## What you should do
Each line of the data below holding the word "agent" must be copied.

## Supplied data
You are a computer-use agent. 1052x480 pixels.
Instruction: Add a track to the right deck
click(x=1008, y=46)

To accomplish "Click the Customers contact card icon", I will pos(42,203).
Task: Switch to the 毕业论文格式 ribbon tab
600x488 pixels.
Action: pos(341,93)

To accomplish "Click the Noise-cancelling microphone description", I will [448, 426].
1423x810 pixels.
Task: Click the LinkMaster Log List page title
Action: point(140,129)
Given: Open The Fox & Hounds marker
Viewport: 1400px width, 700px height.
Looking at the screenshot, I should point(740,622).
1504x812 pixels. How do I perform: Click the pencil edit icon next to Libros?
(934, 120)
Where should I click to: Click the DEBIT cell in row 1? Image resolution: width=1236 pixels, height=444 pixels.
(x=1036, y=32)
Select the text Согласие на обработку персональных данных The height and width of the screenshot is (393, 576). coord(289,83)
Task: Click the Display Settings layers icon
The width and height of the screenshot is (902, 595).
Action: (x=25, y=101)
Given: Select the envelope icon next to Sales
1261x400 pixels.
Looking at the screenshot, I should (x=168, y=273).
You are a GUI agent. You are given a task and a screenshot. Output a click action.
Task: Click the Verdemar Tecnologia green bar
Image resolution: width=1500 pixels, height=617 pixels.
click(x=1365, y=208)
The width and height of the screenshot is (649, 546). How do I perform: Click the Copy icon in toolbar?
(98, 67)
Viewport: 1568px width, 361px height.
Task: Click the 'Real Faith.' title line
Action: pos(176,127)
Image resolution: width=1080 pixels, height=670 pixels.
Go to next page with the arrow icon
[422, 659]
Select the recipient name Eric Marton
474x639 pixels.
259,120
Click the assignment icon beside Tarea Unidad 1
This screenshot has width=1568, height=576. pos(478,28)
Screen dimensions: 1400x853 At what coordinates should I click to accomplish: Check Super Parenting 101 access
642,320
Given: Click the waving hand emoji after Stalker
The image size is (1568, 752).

## Result of this task
You are a computer-use agent. 1052x480 pixels.
You are a GUI agent. You are given a task and a screenshot. Output a click action.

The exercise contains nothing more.